The habitat of the Asian elephant is increasingly becoming fragmented due to anthropogenic influences across the distribution range of the species . Many protected areas in the Indian subcontinent that harbor a high density of elephants nevertheless record intense human-elephant conflict in their fringe villages if not within the protected area itself . The Bannerghatta National Park in southern India is one such elephant landscape that faces high levels of conflict, particularly related to crop raiding by elephants. Any attempt to manage and conserve this species is thus crucially dependent on our understanding of the behavioral decisions made by elephants in such disturbed ecological settings. The current study is possibly the first to extensively investigate the variation in decision-making by Asian elephants as reflected in their residence time, time-activity budgets, social interactions and grouping patterns under varying levels of resource availablity and human disturbance. It appears that such decisions are critically influenced, on the one hand, by biological and socioecological factors at the population level, such as gender, age and grouping patterns, and, on the other, by individual idiosyncracies.
The elephants in the study area appear to selectively respond to locally dynamic ecological situations by preferring to reside in resource-rich, but low human-disturbance areas, a pattern that has been observed earlier in both Asian and African elephants –, –. Such risk-avoidance behavior may have aided in the long-term survival of elephants in fragmented habitats by way of their spatial and temporal separation from humans thus keeping conflict levels low , , . Increasing human disturbance, by way of degradation of the quality and quantity of vegetation within the protected area and disrupting free access to and the use of crucial resources by the elephants within the Park, however, may lead to escalated conflicts in the near future and may, in turn, affect stress-related mortality patterns in such populations.
The rapidly-changing land-use patterns that characterize the neighborhood of the Bannerghatta National Park and the seasonal variability in resource availability within the Park, especially during the dry season, not only alters the time-activity budgets of elephants but also leads to significant changes in their use of the habitat, depending on their gender, age and group-types.

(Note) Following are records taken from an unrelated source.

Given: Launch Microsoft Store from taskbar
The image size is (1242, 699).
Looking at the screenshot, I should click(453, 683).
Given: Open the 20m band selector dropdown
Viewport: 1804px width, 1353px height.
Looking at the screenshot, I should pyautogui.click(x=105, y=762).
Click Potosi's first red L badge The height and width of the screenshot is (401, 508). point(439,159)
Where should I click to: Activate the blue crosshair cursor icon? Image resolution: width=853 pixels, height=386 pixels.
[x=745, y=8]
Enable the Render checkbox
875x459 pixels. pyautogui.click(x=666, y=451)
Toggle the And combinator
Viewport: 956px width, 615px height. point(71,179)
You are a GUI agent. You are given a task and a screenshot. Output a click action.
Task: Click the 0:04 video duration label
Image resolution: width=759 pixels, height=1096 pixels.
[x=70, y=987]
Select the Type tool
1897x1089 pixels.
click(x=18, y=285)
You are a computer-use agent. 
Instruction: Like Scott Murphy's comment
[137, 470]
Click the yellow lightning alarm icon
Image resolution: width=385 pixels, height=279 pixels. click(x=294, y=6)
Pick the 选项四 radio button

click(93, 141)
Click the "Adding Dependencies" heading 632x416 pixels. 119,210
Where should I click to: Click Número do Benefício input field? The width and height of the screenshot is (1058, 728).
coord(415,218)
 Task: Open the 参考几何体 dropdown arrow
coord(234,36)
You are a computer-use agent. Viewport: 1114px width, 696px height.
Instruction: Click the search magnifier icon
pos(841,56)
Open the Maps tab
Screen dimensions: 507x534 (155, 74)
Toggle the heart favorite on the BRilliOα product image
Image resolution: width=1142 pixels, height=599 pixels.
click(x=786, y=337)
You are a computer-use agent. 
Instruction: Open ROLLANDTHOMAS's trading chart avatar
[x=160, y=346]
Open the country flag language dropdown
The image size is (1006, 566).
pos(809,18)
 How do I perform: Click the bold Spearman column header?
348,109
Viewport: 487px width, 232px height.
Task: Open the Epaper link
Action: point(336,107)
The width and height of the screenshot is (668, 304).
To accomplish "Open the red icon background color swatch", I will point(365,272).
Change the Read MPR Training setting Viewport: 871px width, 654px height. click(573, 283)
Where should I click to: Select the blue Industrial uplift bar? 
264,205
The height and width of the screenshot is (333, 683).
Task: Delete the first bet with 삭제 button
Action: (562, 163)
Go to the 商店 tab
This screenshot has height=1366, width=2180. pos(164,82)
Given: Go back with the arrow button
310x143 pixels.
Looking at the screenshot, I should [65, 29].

A reduction in foraging-related activities with a corresponding increase in vigilance behaviors was, thus, observed among our study elephants in areas with high human disturbance. The proportion of time spent feeding, for example, reduced from 54.08% in low human-disturbance areas to 26.44% in high human-disturbance areas. Resting ceased in highly human-disturbed areas, with the proportion of time spent moving increasing to 64.07% in these areas from 29.07% in areas relatively less disturbed by people, a finding that reflects in Asian elephants suggestions of similar patterns in their African counterparts , . Elephants in and around the study area are constantly persecuted by local communities who depend on these habitats for their resources, especially farmers whose cropfields are raided by the elephants. The time spent standing alert also increased significantly in disturbed areas; the elephants usually froze as a first reaction to the close proximity of humans while they waited for the perceived threat to pass. Increased movement away from people was observed only when targeted efforts were made to drive them away, either from cropfields or from areas where livestock had been taken to graze.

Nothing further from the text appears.